L'opération comporte d'abord la sélection des victimes par une commission de contrôle (jugeant le plus souvent sur dossiers), le transfert vers l'un des six instituts d'euthanasie répartis sur tout le territoire, l'exécution par le monoxyde de carbone (les injections de morphine et de scopolamine s'étant montrées décevantes), l'incinération ; un avis de décès et des condoléances sont adressés aux familles.
La chambre à gaz du centre d'extermination de Brandenburg est décrite ainsi :
« La salle de mise à mort, lors de son installation, avait été camouflée en salle d'inhalation. Les murs étaient carrelés. Plus tard, on ajouta au camouflage des douches fixées au plafond, alimentées par des canalisations fictives. Le long du mur, à dix centimètres du sol, courait une canalisation reliée aux bouteilles à gaz. Ce tuyau était percé de nombreux petits orifices par lequel le gaz se répandait dans la salle. Les bouteilles de gaz se trouvaient dans une antichambre, dissimulées par un revêtement.»

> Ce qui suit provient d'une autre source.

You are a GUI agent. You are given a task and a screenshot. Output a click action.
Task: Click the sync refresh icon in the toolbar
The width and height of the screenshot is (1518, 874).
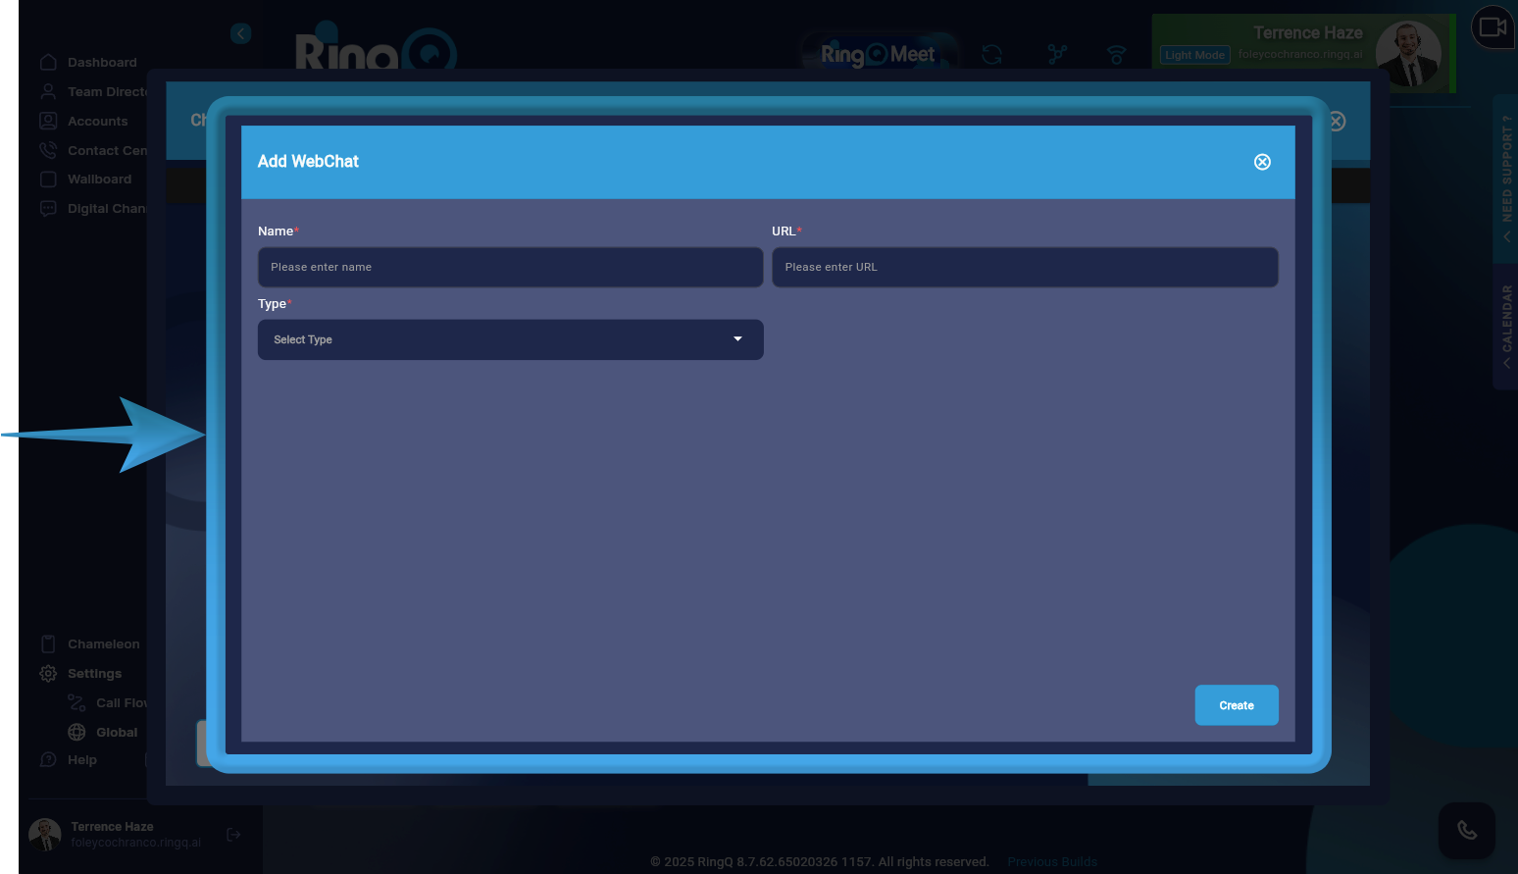coord(991,55)
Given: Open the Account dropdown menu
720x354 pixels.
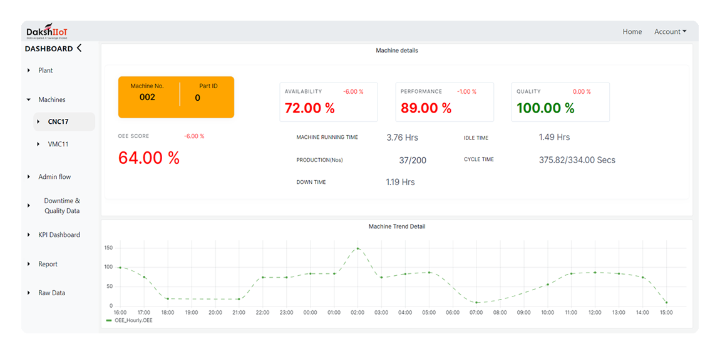Looking at the screenshot, I should 670,32.
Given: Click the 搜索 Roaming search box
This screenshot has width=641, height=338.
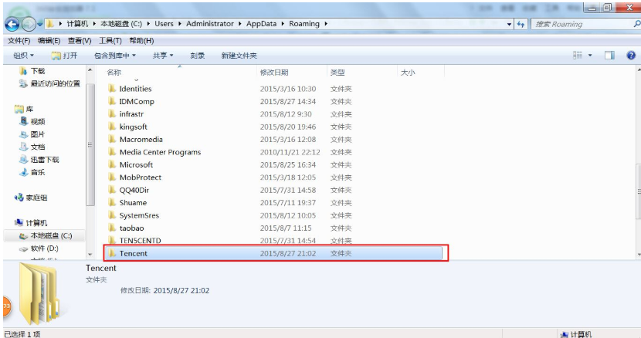Looking at the screenshot, I should coord(579,24).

Eugen Kogon, Hermann Langbein et Adalbert Rückerl, Les Chambres à gaz, secret d'Etat, Paris, Editions de Minuit, 1984
Bien que les opérations se déroulent dans la plus grande discrétion, en faisant appel à un langage codé, des rumeurs circulent. Des familles s'inquiètent. Les Églises protestante et catholique s'alarment. Le 3 avril 1941, Monseigneur von Galen, évêque de Munster, dénonce en chaire ces assassinats. Il sera imité par les évêques de Fulda et de Limbourg. Si bien qu'A. Hitler ordonne l'arrêt officiel du programme T4 le 24 août 1941. À cette date, le nombre des victimes est de 70 273 réparties comme suit: 9 839 à Grafeneck, 9772 à Brandenburg, 8 601 à Bemburg, 18 269 à Hartheim, 13 720 à Sonnenstein, 10 072 à Hadamar.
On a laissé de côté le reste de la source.